#### Source document
────────

Wow! I really love this connection. I too had the same question and didn't really like my doctors' answer. On my second surgery, she performed a re-excision biopsy with axillary dissection. 5 positive nodes and 5 negative nodes. She said she was very comfortable that she had gotten all involved nodes. 4 weeks later I had a bilateral mastectomy that removed 2 addt'l nodes that were also positive. Chemo starts July 8th, and now I feel much more comfortable about my node status. Thank you.
After my mastectomy April 2002 I wondered ,just like you,if there were more nodes positive that were not taken out.
15 were removed during the mastectomy and 14 were positive. I was a III. I asked both of my oncologists about it, and they said if some positive ones were left , the chemo and radiation would take care of them. When I had all my 2 year tests in April this year, no sign of cancer was found anywhere in my body, and I am feeling good. Best Wishes to you! Seven
that is a good question, for which, unfortunately, there's not a clear answer. Controversy remains as to whether it's clearly necessary to go back and take the rest; in other words, is it therapeutic as well as diagnositic to remove nodes which have tumor in them. It's only really been addressed since the era of sentinal node biopsy. Initially it was standard to go back and remove the rest of the nodes when the sentinal nodes were positive. The length of time necessary to really know for sure has not yet passed, in terms of evaluating long-term studies with large enough groups of people in them.
Dear oceanlover: Since you have already begun chemotherapy, there would be no reason to remove more lymph nodes. It would not change the stage or the treatment so it would only be a surgical disruption of care. Chemotherapy is designed to "attack" any and all disease, anywhere in the body. Radiation is for local control of disease where it is targeted and would be given in situations where there are many positive nodes. Whether to go back and remove more lymph nodes before chemotherapy is controversial. There is no real scientific evidence to support one technique over the other.

────────

#### Data to examine
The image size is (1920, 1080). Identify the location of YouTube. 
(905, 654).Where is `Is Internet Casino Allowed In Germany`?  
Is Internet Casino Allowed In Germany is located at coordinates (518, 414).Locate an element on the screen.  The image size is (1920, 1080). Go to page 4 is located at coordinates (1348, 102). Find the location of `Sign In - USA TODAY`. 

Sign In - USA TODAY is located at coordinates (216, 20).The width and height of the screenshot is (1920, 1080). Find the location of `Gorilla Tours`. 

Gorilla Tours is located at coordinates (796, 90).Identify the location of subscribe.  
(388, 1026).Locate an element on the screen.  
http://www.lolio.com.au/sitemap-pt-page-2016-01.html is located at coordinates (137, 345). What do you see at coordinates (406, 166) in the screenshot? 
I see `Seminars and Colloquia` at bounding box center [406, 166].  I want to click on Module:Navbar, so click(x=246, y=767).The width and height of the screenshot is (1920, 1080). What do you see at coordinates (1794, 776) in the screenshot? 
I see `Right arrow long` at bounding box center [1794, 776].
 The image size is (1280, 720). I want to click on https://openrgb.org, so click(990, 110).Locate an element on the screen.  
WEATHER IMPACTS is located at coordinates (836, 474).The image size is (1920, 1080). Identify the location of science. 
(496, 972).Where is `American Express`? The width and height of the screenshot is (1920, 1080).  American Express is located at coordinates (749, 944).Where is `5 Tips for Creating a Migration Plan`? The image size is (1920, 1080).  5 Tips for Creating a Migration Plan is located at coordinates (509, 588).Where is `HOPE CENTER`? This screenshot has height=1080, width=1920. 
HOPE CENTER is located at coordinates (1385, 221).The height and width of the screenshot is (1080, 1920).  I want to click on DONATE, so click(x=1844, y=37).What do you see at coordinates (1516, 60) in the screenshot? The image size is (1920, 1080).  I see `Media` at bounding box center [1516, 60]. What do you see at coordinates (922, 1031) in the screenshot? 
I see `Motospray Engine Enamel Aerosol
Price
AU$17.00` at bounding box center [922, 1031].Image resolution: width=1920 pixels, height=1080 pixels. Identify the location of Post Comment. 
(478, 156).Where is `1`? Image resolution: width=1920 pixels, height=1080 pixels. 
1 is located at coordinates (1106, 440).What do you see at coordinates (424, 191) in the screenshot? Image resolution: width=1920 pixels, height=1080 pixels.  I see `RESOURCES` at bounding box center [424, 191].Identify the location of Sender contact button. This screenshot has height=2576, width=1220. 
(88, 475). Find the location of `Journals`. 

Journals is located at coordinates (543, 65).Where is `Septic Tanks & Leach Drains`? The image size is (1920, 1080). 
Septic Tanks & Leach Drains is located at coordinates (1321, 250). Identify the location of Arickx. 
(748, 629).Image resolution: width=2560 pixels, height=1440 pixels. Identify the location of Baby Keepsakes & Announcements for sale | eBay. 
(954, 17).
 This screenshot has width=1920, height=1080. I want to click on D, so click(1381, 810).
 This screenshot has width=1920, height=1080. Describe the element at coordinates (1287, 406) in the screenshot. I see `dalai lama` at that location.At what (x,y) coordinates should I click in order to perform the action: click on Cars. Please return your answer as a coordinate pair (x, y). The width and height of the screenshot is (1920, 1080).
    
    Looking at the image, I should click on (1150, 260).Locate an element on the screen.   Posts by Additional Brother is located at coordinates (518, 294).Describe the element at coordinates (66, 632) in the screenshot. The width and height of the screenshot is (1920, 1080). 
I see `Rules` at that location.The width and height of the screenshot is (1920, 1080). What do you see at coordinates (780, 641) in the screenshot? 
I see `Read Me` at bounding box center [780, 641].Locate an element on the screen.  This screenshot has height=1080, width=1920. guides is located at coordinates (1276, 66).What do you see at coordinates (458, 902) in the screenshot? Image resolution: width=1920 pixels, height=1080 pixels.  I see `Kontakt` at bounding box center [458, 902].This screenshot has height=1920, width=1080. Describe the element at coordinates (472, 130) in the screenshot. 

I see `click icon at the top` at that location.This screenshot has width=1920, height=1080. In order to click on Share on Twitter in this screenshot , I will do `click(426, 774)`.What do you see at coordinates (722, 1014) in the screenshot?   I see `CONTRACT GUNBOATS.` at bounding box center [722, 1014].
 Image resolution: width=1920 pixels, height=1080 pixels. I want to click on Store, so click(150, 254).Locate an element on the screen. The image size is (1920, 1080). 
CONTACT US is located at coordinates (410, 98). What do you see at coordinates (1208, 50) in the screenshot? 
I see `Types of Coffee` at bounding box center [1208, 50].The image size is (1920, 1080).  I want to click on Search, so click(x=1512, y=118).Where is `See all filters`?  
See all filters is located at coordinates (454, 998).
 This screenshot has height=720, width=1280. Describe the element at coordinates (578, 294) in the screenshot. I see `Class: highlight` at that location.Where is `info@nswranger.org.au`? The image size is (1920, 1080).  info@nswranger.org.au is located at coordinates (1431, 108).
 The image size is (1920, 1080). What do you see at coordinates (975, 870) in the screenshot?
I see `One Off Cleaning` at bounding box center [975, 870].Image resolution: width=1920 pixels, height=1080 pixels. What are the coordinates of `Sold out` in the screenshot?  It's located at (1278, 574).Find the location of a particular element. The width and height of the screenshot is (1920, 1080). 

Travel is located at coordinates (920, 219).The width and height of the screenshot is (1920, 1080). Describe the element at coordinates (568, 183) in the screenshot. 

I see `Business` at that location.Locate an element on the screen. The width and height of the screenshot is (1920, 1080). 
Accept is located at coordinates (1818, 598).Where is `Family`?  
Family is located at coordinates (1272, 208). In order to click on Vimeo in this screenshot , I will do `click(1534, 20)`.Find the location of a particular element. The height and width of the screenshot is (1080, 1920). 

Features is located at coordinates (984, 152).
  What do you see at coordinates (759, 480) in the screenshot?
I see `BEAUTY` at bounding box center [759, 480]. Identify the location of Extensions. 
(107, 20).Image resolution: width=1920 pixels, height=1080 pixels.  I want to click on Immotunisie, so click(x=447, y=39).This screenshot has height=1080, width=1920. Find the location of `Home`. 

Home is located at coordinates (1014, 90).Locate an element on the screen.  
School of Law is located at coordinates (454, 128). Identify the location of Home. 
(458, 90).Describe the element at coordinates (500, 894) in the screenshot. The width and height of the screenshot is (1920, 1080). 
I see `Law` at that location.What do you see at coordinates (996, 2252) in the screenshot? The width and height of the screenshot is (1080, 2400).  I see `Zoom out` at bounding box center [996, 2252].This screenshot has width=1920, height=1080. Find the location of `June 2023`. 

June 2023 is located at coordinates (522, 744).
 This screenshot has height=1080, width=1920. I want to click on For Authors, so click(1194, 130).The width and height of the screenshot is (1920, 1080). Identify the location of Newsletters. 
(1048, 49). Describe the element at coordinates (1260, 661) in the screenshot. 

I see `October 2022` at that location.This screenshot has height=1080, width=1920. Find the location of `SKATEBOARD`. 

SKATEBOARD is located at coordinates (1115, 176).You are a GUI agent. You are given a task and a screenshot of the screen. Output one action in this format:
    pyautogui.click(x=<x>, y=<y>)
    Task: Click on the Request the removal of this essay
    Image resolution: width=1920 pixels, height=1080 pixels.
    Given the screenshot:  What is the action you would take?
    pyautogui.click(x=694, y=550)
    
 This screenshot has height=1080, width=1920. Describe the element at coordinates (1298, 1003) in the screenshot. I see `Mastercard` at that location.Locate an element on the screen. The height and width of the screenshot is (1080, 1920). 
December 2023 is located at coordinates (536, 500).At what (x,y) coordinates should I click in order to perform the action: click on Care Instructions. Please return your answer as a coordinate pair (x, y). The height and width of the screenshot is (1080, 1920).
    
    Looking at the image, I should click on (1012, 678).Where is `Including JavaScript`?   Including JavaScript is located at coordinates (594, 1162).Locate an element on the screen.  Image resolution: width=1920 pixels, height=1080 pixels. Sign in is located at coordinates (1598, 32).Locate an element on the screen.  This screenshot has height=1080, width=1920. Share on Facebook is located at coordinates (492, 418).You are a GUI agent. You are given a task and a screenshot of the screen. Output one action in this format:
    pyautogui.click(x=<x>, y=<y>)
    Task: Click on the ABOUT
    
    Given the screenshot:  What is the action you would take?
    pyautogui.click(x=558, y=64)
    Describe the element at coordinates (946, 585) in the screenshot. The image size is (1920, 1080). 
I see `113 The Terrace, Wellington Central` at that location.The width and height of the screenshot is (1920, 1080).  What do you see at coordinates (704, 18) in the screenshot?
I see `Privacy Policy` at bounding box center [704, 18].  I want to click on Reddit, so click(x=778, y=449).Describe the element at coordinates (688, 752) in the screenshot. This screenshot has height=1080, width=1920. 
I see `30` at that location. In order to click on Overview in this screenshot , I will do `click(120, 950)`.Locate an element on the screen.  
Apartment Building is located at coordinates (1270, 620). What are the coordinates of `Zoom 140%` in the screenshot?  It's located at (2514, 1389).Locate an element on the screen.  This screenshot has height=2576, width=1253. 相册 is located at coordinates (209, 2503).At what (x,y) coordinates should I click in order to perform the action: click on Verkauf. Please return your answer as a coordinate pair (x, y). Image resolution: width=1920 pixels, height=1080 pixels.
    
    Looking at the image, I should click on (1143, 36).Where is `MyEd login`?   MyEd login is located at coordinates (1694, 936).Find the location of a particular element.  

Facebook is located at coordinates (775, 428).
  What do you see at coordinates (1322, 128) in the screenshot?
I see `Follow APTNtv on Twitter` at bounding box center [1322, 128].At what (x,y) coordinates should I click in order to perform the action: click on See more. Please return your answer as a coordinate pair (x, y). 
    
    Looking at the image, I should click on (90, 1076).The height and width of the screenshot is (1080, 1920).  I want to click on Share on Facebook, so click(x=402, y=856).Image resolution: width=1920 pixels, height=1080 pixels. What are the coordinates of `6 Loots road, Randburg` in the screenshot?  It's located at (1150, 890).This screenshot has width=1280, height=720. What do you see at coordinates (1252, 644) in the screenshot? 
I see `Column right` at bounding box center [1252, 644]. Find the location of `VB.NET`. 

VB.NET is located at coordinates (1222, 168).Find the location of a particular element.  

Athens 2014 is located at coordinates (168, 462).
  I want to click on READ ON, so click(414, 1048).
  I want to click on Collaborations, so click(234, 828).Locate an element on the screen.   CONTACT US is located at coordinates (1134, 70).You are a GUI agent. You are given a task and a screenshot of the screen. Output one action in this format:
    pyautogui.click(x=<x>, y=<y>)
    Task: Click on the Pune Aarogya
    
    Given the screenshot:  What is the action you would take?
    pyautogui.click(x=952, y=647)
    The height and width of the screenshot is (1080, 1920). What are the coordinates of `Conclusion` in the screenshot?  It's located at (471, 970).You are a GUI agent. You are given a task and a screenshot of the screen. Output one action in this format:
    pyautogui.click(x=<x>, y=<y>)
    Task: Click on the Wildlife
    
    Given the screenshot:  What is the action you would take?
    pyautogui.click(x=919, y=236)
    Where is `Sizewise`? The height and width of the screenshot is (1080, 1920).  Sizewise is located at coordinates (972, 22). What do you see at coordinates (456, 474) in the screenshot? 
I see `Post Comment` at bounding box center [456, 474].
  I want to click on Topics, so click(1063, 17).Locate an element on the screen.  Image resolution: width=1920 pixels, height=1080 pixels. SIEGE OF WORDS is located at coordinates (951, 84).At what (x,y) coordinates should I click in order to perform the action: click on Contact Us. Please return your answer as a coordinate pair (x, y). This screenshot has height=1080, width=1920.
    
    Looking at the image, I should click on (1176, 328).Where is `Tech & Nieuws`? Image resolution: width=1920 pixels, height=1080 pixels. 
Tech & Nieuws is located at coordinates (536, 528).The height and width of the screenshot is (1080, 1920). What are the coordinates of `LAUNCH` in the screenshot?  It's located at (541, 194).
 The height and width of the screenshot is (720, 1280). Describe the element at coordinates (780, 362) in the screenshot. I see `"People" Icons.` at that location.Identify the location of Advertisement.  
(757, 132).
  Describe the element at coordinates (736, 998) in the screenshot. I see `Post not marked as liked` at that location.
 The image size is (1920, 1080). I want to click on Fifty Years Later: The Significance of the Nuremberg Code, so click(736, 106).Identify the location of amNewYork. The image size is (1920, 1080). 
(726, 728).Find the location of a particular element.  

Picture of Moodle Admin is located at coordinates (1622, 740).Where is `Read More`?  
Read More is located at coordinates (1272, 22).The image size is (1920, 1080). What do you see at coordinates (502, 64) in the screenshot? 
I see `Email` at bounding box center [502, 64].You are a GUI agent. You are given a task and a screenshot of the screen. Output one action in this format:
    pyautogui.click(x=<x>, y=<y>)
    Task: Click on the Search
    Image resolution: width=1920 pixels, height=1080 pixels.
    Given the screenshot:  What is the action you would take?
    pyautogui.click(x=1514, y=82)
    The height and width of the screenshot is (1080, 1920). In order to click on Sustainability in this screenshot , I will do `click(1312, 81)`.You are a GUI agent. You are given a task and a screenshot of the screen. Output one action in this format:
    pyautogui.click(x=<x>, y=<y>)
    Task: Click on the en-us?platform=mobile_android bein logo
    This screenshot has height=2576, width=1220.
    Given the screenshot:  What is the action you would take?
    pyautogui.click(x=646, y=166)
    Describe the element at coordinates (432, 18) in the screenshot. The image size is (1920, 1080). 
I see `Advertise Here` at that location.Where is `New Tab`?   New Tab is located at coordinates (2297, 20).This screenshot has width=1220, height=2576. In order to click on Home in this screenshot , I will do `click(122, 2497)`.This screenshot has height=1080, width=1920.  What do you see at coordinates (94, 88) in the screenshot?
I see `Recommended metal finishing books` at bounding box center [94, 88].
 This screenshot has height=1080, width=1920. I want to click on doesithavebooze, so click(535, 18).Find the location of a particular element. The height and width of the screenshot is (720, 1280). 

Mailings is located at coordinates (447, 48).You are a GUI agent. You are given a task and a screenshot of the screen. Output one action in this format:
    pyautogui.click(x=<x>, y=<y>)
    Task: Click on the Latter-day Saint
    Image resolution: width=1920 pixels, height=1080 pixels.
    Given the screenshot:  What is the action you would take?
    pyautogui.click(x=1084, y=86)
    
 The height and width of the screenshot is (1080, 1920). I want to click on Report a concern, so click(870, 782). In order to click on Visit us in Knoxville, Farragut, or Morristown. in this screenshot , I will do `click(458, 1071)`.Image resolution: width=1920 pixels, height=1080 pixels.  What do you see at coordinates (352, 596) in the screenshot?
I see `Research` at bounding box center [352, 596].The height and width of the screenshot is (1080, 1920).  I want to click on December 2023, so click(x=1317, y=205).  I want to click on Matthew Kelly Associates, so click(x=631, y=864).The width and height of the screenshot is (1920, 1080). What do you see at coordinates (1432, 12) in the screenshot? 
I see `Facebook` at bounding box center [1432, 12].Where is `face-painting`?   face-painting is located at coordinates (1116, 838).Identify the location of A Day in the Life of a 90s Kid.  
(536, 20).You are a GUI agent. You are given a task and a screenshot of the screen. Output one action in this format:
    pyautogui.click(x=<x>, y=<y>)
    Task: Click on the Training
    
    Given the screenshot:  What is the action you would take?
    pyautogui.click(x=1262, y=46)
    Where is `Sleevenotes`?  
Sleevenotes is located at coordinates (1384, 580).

────────

#### Set of tasks
1. For each statement, say whether it agrees with the lymph node discussion, answering yes or no and quoting the words that decide it.
(a) The mastectomy in April 2002 removed 15 nodes, and 14 of them were positive.
(b) The bilateral mastectomy removed 2 additional nodes that turned out to be negative.
(c) Radiation is described as designed to attack disease anywhere in the body.
2. Return the passage of the lymph node discussion between "Dear oceanlover: Since" and "over the other.", inclusive, copied word for word.

#### Solutions
1.
(a) Yes: "15 were removed during the mastectomy and 14 were positive."
(b) No: "removed 2 addt'l nodes that were also positive."
(c) No: "Radiation is for local control of disease where it is targeted"

2.
Dear oceanlover: Since you have already begun chemotherapy, there would be no reason to remove more lymph nodes. It would not change the stage or the treatment so it would only be a surgical disruption of care. Chemotherapy is designed to "attack" any and all disease, anywhere in the body. Radiation is for local control of disease where it is targeted and would be given in situations where there are many positive nodes. Whether to go back and remove more lymph nodes before chemotherapy is controversial. There is no real scientific evidence to support one technique over the other.